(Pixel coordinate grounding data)
····················

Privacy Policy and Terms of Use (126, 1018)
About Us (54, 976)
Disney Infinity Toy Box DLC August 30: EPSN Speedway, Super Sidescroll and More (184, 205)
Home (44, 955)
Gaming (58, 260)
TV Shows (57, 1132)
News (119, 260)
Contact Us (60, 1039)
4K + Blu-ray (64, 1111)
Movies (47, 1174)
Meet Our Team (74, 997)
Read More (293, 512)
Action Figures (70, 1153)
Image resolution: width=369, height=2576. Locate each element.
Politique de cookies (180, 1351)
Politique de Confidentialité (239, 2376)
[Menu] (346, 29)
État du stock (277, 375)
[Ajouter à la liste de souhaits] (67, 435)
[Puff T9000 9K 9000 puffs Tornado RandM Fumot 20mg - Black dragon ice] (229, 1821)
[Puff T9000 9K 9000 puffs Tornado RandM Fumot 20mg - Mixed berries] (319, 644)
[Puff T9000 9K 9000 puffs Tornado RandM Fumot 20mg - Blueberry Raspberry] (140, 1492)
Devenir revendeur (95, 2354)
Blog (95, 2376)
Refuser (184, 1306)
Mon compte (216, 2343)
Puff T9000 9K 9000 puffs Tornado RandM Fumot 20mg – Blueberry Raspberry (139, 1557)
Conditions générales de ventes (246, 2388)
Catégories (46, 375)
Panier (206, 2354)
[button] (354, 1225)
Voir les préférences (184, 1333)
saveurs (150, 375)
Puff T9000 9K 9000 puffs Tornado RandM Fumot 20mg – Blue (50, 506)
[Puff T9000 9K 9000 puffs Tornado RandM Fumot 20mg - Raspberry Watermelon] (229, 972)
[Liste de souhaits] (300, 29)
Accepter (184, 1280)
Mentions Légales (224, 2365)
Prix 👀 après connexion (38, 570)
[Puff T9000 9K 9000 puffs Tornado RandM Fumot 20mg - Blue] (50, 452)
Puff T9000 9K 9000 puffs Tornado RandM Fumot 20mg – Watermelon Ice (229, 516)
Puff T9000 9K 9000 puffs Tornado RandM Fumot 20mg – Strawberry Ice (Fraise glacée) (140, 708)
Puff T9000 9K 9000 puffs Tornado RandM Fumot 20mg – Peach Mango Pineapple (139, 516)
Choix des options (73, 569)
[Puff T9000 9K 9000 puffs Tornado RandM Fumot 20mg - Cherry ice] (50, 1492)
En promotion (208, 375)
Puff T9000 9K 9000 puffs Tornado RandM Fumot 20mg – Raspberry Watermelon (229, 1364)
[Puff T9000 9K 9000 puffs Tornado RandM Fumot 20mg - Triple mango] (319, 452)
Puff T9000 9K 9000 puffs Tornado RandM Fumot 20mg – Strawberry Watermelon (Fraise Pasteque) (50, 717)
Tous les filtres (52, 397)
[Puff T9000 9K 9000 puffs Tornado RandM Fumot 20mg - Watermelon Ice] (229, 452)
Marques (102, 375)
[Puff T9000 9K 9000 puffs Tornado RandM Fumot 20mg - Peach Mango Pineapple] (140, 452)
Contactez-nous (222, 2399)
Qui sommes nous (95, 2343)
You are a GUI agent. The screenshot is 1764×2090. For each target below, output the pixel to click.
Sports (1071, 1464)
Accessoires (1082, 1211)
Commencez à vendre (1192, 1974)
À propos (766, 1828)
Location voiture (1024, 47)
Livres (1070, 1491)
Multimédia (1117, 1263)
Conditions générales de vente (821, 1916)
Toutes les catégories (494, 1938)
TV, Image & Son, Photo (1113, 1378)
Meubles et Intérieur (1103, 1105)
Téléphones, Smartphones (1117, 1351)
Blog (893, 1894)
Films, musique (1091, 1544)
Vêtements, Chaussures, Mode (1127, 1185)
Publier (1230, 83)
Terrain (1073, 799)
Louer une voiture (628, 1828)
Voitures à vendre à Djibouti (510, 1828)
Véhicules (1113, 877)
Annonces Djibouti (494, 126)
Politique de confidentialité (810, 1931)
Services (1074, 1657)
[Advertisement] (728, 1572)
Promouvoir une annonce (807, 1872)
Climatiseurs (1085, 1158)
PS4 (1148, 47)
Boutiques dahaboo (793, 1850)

····················

Write out the data above again, word for word.

Privacy Policy and Terms of Use (126, 1018)
About Us (54, 976)
Disney Infinity Toy Box DLC August 30: EPSN Speedway, Super Sidescroll and More (184, 205)
Home (44, 955)
Gaming (58, 260)
TV Shows (57, 1132)
News (119, 260)
Contact Us (60, 1039)
4K + Blu-ray (64, 1111)
Movies (47, 1174)
Meet Our Team (74, 997)
Read More (293, 512)
Action Figures (70, 1153)
Image resolution: width=369, height=2576. Locate each element.
Politique de cookies (180, 1351)
Politique de Confidentialité (239, 2376)
[Menu] (346, 29)
État du stock (277, 375)
[Ajouter à la liste de souhaits] (67, 435)
[Puff T9000 9K 9000 puffs Tornado RandM Fumot 20mg - Black dragon ice] (229, 1821)
[Puff T9000 9K 9000 puffs Tornado RandM Fumot 20mg - Mixed berries] (319, 644)
[Puff T9000 9K 9000 puffs Tornado RandM Fumot 20mg - Blueberry Raspberry] (140, 1492)
Devenir revendeur (95, 2354)
Blog (95, 2376)
Refuser (184, 1306)
Mon compte (216, 2343)
Puff T9000 9K 9000 puffs Tornado RandM Fumot 20mg – Blueberry Raspberry (139, 1557)
Conditions générales de ventes (246, 2388)
Catégories (46, 375)
Panier (206, 2354)
[button] (354, 1225)
Voir les préférences (184, 1333)
saveurs (150, 375)
Puff T9000 9K 9000 puffs Tornado RandM Fumot 20mg – Blue (50, 506)
[Puff T9000 9K 9000 puffs Tornado RandM Fumot 20mg - Raspberry Watermelon] (229, 972)
[Liste de souhaits] (300, 29)
Accepter (184, 1280)
Mentions Légales (224, 2365)
Prix 👀 après connexion (38, 570)
[Puff T9000 9K 9000 puffs Tornado RandM Fumot 20mg - Blue] (50, 452)
Puff T9000 9K 9000 puffs Tornado RandM Fumot 20mg – Watermelon Ice (229, 516)
Puff T9000 9K 9000 puffs Tornado RandM Fumot 20mg – Strawberry Ice (Fraise glacée) (140, 708)
Puff T9000 9K 9000 puffs Tornado RandM Fumot 20mg – Peach Mango Pineapple (139, 516)
Choix des options (73, 569)
[Puff T9000 9K 9000 puffs Tornado RandM Fumot 20mg - Cherry ice] (50, 1492)
En promotion (208, 375)
Puff T9000 9K 9000 puffs Tornado RandM Fumot 20mg – Raspberry Watermelon (229, 1364)
[Puff T9000 9K 9000 puffs Tornado RandM Fumot 20mg - Triple mango] (319, 452)
Puff T9000 9K 9000 puffs Tornado RandM Fumot 20mg – Strawberry Watermelon (Fraise Pasteque) (50, 717)
Tous les filtres (52, 397)
[Puff T9000 9K 9000 puffs Tornado RandM Fumot 20mg - Watermelon Ice] (229, 452)
Marques (102, 375)
[Puff T9000 9K 9000 puffs Tornado RandM Fumot 20mg - Peach Mango Pineapple] (140, 452)
Contactez-nous (222, 2399)
Qui sommes nous (95, 2343)
You are a GUI agent. The screenshot is 1764×2090. For each target below, output the pixel to click.
Sports (1071, 1464)
Accessoires (1082, 1211)
Commencez à vendre (1192, 1974)
À propos (766, 1828)
Location voiture (1024, 47)
Livres (1070, 1491)
Multimédia (1117, 1263)
Conditions générales de vente (821, 1916)
Toutes les catégories (494, 1938)
TV, Image & Son, Photo (1113, 1378)
Meubles et Intérieur (1103, 1105)
Téléphones, Smartphones (1117, 1351)
Blog (893, 1894)
Films, musique (1091, 1544)
Vêtements, Chaussures, Mode (1127, 1185)
Publier (1230, 83)
Terrain (1073, 799)
Louer une voiture (628, 1828)
Voitures à vendre à Djibouti (510, 1828)
Véhicules (1113, 877)
Annonces Djibouti (494, 126)
Politique de confidentialité (810, 1931)
Services (1074, 1657)
[Advertisement] (728, 1572)
Promouvoir une annonce (807, 1872)
Climatiseurs (1085, 1158)
PS4 (1148, 47)
Boutiques dahaboo (793, 1850)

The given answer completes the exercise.